There are not just a handful of theatres, but 15 of them within a short walk of One Aldwych, as well as an opera house, not to mention innumerable pubs, upscale restaurants including J. Sheekey and The Ivy, more relaxed eateries like Joe Allen, and private clubs like the Garrick. And then there's the shopping. On a typical Friday or Saturday, indeed on a typical Monday or Tuesday, Covent Garden's streets are heaving with people.

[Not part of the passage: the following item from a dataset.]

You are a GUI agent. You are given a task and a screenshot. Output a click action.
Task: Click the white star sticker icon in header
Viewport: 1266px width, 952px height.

Some visitors to London prefer to keep places like Covent Garden at the end of the proverbial walking stick, to be discreetly sampled before the scramble for a black cab and a quiet post-theatre retreat. But others prefer to be in the thick of things, and for those people there exists an opportunity for a quicker escape, into the contemporary luxury of One Aldwych.
DESIGN
Once the headquarters for the Morning Post, a London daily, One Aldwych was designed by the same architects as the Ritz, London, and is one of that city's most important Edwardian buildings. Its exterior, highlighted by a copper cupola and human-head keystones, is immaculately maintained and exudes permanence. Its interior pays homage to its architectural pedigree with a nod to classicism, but is for the most part sharp, refined and utterly contemporary. Make no mistake: This is a gorgeously appointed hotel, but it successfully resists the overstuffed neo-Victoriana that too often poses for luxury.
AMENITIES
One Aldwych has all of the usual amenities of a luxury hotel: choice of morning newspaper, complimentary Wi-Fi and shoeshine, 24-hour room service and turndown service. There are also several distinctive additions to the expected amenities. Flowers play a surprising, featured role, and each day, in every guest room, floral arrangements are changed or refreshed by the hotel's resident florist. A striking private contemporary art collection, largely abstract, also graces the guest rooms and public area. The health club is a jewel. It has a fully equipped gymnasium, sauna and steam rooms, but, unusually, also an 18-metre chlorine-free swimming pool with underwater music. Guests can also rent a 30-seat cinema with sumptuous leather seats.
ROOMS
Spacious, comfortable, elegant and quiet. The walls are graced with contemporary artwork. The rooms have comfortable reading chairs with, yes, reading lamps, and for those who prefer to read in bed, fibre-optic reading lights. Each room has a large Bang & Olufsen flat-screen TV, and for those who just can't get enough screen time, there are also televisions in the bathrooms. The sound of the Evac drainage system used in the bathrooms to reduce water consumption can be initially unsettling, but guests will quickly come to appreciate the hotel's efforts to save the planet. Evac uses 80 per cent less water than conventional systems, and it is just one of many initiatives of an in-house "green team." The hotel gives financial incentives to department heads who enforce green policies. As a result, One Aldwych has received recognition as an industry leader.
SERVICE
The staff seemed intuitively aware of the needs of guests, such as to offer an umbrella during a downpour, but guests are not forced to run a gauntlet of overbearing attendants.
FOOD AND DRINK
The Lobby Bar, with its lofty ceilings, large windows and floral gigantism, offers at once conversational privacy and an opportunity to see and be seen in one of London's finest settings, a favourite haunt for discerning guests and a smattering of actors, like Kevin Spacey. Also, Axis offers modern British cuisine, and Indigo is a relaxed restaurant overlooking the Lobby Bar.
THE VERDICT
One Aldwych is an exquisite designer hotel without the fustiness that might be implied by such a designation; a cool and luxurious base in Covent Garden with easy access to the city and many of London's galleries and museums.